##### Records supplied
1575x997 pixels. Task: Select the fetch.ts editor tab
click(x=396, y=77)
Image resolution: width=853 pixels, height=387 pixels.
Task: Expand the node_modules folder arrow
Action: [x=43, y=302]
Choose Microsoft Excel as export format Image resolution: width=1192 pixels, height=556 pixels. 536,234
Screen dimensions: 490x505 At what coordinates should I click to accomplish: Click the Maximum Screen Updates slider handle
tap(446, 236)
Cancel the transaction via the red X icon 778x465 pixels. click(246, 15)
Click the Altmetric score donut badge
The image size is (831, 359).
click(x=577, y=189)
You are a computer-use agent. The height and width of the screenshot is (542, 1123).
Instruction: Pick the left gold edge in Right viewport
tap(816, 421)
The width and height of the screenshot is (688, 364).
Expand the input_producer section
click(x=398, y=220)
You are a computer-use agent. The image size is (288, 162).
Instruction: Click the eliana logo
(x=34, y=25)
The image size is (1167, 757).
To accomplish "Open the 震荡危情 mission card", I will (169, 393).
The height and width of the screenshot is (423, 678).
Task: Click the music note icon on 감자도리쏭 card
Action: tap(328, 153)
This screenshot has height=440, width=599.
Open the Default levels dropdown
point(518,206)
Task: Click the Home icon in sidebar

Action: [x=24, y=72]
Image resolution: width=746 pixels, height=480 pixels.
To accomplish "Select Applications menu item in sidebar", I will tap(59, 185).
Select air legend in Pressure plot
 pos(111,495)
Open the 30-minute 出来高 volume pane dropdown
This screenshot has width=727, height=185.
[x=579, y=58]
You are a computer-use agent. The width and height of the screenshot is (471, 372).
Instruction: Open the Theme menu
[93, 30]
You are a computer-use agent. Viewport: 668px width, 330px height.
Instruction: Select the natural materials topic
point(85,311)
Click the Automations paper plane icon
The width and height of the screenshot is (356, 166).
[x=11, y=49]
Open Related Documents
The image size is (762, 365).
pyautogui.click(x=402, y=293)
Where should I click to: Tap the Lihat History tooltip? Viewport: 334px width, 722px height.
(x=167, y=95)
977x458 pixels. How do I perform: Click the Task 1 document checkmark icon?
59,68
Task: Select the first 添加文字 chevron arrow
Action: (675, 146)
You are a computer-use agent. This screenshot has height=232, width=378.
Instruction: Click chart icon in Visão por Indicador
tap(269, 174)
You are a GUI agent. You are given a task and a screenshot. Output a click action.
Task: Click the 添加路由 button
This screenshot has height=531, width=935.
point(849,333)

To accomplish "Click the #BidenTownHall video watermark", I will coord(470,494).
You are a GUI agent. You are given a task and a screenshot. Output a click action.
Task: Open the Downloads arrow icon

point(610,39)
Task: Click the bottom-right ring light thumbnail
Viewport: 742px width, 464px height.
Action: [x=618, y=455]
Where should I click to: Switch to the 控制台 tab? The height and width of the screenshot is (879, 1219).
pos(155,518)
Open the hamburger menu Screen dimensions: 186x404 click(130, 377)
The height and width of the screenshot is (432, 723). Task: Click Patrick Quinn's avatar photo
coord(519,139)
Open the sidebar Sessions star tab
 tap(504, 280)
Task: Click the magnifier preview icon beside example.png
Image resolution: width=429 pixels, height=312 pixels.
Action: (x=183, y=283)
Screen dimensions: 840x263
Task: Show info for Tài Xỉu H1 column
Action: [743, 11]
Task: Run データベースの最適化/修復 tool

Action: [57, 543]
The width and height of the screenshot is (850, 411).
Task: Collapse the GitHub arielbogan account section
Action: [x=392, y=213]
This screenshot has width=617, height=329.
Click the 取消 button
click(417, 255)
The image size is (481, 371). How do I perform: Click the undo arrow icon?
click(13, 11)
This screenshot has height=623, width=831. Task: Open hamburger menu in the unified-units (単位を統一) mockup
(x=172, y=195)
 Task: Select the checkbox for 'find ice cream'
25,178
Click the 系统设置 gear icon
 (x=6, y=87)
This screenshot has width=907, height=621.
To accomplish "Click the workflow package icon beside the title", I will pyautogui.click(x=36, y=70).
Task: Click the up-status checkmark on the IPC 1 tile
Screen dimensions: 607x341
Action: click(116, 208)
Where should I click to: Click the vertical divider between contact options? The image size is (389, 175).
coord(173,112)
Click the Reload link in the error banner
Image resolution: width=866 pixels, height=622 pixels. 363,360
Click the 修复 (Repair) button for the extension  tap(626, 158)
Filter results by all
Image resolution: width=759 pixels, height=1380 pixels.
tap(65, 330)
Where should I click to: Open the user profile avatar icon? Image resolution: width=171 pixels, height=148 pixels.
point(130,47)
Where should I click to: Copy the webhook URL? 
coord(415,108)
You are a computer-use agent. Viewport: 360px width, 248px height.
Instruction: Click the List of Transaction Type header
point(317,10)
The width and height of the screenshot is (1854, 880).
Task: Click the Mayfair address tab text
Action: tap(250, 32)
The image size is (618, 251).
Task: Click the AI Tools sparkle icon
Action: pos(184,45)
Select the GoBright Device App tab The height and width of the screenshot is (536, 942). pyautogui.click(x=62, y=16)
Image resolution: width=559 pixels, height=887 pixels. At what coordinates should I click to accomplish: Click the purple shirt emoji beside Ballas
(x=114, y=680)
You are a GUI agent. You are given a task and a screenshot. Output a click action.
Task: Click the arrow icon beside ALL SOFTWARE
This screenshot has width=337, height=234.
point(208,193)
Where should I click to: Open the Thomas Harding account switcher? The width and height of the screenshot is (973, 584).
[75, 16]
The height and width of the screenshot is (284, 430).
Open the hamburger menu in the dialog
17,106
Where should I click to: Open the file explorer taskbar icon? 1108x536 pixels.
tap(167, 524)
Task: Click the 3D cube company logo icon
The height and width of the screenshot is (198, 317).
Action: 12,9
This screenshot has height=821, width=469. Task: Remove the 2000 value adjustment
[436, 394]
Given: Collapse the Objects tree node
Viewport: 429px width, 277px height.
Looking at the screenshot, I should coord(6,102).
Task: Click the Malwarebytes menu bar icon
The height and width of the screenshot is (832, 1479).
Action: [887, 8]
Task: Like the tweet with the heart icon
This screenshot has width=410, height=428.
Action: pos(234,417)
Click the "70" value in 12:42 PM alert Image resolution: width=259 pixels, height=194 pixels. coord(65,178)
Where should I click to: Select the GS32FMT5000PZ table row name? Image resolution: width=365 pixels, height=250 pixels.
##########
The problem
Number every line of the records above in a list, leaving out the blank lines.

The solution
1. 1575x997 pixels. Task: Select the fetch.ts editor tab
2. click(x=396, y=77)
3. Image resolution: width=853 pixels, height=387 pixels.
4. Task: Expand the node_modules folder arrow
5. Action: [x=43, y=302]
6. Choose Microsoft Excel as export format Image resolution: width=1192 pixels, height=556 pixels. 536,234
7. Screen dimensions: 490x505 At what coordinates should I click to accomplish: Click the Maximum Screen Updates slider handle
8. tap(446, 236)
9. Cancel the transaction via the red X icon 778x465 pixels. click(246, 15)
10. Click the Altmetric score donut badge
11. The image size is (831, 359).
12. click(x=577, y=189)
13. You are a computer-use agent. The height and width of the screenshot is (542, 1123).
14. Instruction: Pick the left gold edge in Right viewport
15. tap(816, 421)
16. The width and height of the screenshot is (688, 364).
17. Expand the input_producer section
18. click(x=398, y=220)
19. You are a computer-use agent. The image size is (288, 162).
20. Instruction: Click the eliana logo
21. (x=34, y=25)
22. The image size is (1167, 757).
23. To accomplish "Open the 震荡危情 mission card", I will (169, 393).
24. The height and width of the screenshot is (423, 678).
25. Task: Click the music note icon on 감자도리쏭 card
26. Action: tap(328, 153)
27. This screenshot has height=440, width=599.
28. Open the Default levels dropdown
29. point(518,206)
30. Task: Click the Home icon in sidebar
31. Action: [x=24, y=72]
32. Image resolution: width=746 pixels, height=480 pixels.
33. To accomplish "Select Applications menu item in sidebar", I will tap(59, 185).
34. Select air legend in Pressure plot
35.  pos(111,495)
36. Open the 30-minute 出来高 volume pane dropdown
37. This screenshot has width=727, height=185.
38. [x=579, y=58]
39. You are a computer-use agent. The width and height of the screenshot is (471, 372).
40. Instruction: Open the Theme menu
41. [93, 30]
42. You are a computer-use agent. Viewport: 668px width, 330px height.
43. Instruction: Select the natural materials topic
44. point(85,311)
45. Click the Automations paper plane icon
46. The width and height of the screenshot is (356, 166).
47. [x=11, y=49]
48. Open Related Documents
49. The image size is (762, 365).
50. pyautogui.click(x=402, y=293)
51. Where should I click to: Tap the Lihat History tooltip? Viewport: 334px width, 722px height.
52. (x=167, y=95)
53. 977x458 pixels. How do I perform: Click the Task 1 document checkmark icon?
54. 59,68
55. Task: Select the first 添加文字 chevron arrow
56. Action: (675, 146)
57. You are a computer-use agent. This screenshot has height=232, width=378.
58. Instruction: Click chart icon in Visão por Indicador
59. tap(269, 174)
60. You are a GUI agent. You are given a task and a screenshot. Output a click action.
61. Task: Click the 添加路由 button
62. This screenshot has height=531, width=935.
63. point(849,333)
64. To accomplish "Click the #BidenTownHall video watermark", I will coord(470,494).
65. You are a GUI agent. You are given a task and a screenshot. Output a click action.
66. Task: Open the Downloads arrow icon
67. point(610,39)
68. Task: Click the bottom-right ring light thumbnail
69. Viewport: 742px width, 464px height.
70. Action: [x=618, y=455]
71. Where should I click to: Switch to the 控制台 tab? The height and width of the screenshot is (879, 1219).
72. pos(155,518)
73. Open the hamburger menu Screen dimensions: 186x404 click(130, 377)
74. The height and width of the screenshot is (432, 723). Task: Click Patrick Quinn's avatar photo
75. coord(519,139)
76. Open the sidebar Sessions star tab
77.  tap(504, 280)
78. Task: Click the magnifier preview icon beside example.png
79. Image resolution: width=429 pixels, height=312 pixels.
80. Action: (x=183, y=283)
81. Screen dimensions: 840x263
82. Task: Show info for Tài Xỉu H1 column
83. Action: [743, 11]
84. Task: Run データベースの最適化/修復 tool
85. Action: [57, 543]
86. The width and height of the screenshot is (850, 411).
87. Task: Collapse the GitHub arielbogan account section
88. Action: [x=392, y=213]
89. This screenshot has width=617, height=329.
90. Click the 取消 button
91. click(417, 255)
92. The image size is (481, 371). How do I perform: Click the undo arrow icon?
93. click(13, 11)
94. This screenshot has height=623, width=831. Task: Open hamburger menu in the unified-units (単位を統一) mockup
95. (x=172, y=195)
96.  Task: Select the checkbox for 'find ice cream'
97. 25,178
98. Click the 系统设置 gear icon
99.  (x=6, y=87)
100. This screenshot has width=907, height=621.
101. To accomplish "Click the workflow package icon beside the title", I will pyautogui.click(x=36, y=70).
102. Task: Click the up-status checkmark on the IPC 1 tile
103. Screen dimensions: 607x341
104. Action: click(116, 208)
105. Where should I click to: Click the vertical divider between contact options? The image size is (389, 175).
106. coord(173,112)
107. Click the Reload link in the error banner
108. Image resolution: width=866 pixels, height=622 pixels. 363,360
109. Click the 修复 (Repair) button for the extension  tap(626, 158)
110. Filter results by all
111. Image resolution: width=759 pixels, height=1380 pixels.
112. tap(65, 330)
113. Where should I click to: Open the user profile avatar icon? Image resolution: width=171 pixels, height=148 pixels.
114. point(130,47)
115. Where should I click to: Copy the webhook URL? 
116. coord(415,108)
117. You are a computer-use agent. Viewport: 360px width, 248px height.
118. Instruction: Click the List of Transaction Type header
119. point(317,10)
120. The width and height of the screenshot is (1854, 880).
121. Task: Click the Mayfair address tab text
122. Action: tap(250, 32)
123. The image size is (618, 251).
124. Task: Click the AI Tools sparkle icon
125. Action: pos(184,45)
126. Select the GoBright Device App tab The height and width of the screenshot is (536, 942). pyautogui.click(x=62, y=16)
127. Image resolution: width=559 pixels, height=887 pixels. At what coordinates should I click to accomplish: Click the purple shirt emoji beside Ballas
128. (x=114, y=680)
129. You are a GUI agent. You are given a task and a screenshot. Output a click action.
130. Task: Click the arrow icon beside ALL SOFTWARE
131. This screenshot has width=337, height=234.
132. point(208,193)
133. Where should I click to: Open the Thomas Harding account switcher? The width and height of the screenshot is (973, 584).
134. [75, 16]
135. The height and width of the screenshot is (284, 430).
136. Open the hamburger menu in the dialog
137. 17,106
138. Where should I click to: Open the file explorer taskbar icon? 1108x536 pixels.
139. tap(167, 524)
140. Task: Click the 3D cube company logo icon
141. The height and width of the screenshot is (198, 317).
142. Action: 12,9
143. This screenshot has height=821, width=469. Task: Remove the 2000 value adjustment
144. [436, 394]
145. Given: Collapse the Objects tree node
146. Viewport: 429px width, 277px height.
147. Looking at the screenshot, I should coord(6,102).
148. Task: Click the Malwarebytes menu bar icon
149. The height and width of the screenshot is (832, 1479).
150. Action: [887, 8]
151. Task: Like the tweet with the heart icon
152. This screenshot has width=410, height=428.
153. Action: pos(234,417)
154. Click the "70" value in 12:42 PM alert Image resolution: width=259 pixels, height=194 pixels. coord(65,178)
155. Where should I click to: Select the GS32FMT5000PZ table row name? Image resolution: width=365 pixels, height=250 pixels.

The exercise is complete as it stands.